• Task
Rewrite each line of the rows below as a string in a JSON list, one string per line, skipping any blank lines.

Target position records
------------

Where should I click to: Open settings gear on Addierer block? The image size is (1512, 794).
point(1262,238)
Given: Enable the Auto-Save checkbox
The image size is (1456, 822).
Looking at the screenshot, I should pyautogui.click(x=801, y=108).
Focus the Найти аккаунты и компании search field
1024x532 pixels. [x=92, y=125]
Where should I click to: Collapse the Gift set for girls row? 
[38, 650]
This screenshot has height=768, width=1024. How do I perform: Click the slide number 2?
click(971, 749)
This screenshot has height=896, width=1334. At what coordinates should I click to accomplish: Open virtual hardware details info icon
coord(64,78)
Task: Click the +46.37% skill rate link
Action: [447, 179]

------------

• Exercise output
[
  "Where should I click to: Open settings gear on Addierer block? The image size is (1512, 794).",
  "point(1262,238)",
  "Given: Enable the Auto-Save checkbox",
  "The image size is (1456, 822).",
  "Looking at the screenshot, I should pyautogui.click(x=801, y=108).",
  "Focus the Найти аккаунты и компании search field",
  "1024x532 pixels. [x=92, y=125]",
  "Where should I click to: Collapse the Gift set for girls row? ",
  "[38, 650]",
  "This screenshot has height=768, width=1024. How do I perform: Click the slide number 2?",
  "click(971, 749)",
  "This screenshot has height=896, width=1334. At what coordinates should I click to accomplish: Open virtual hardware details info icon",
  "coord(64,78)",
  "Task: Click the +46.37% skill rate link",
  "Action: [447, 179]"
]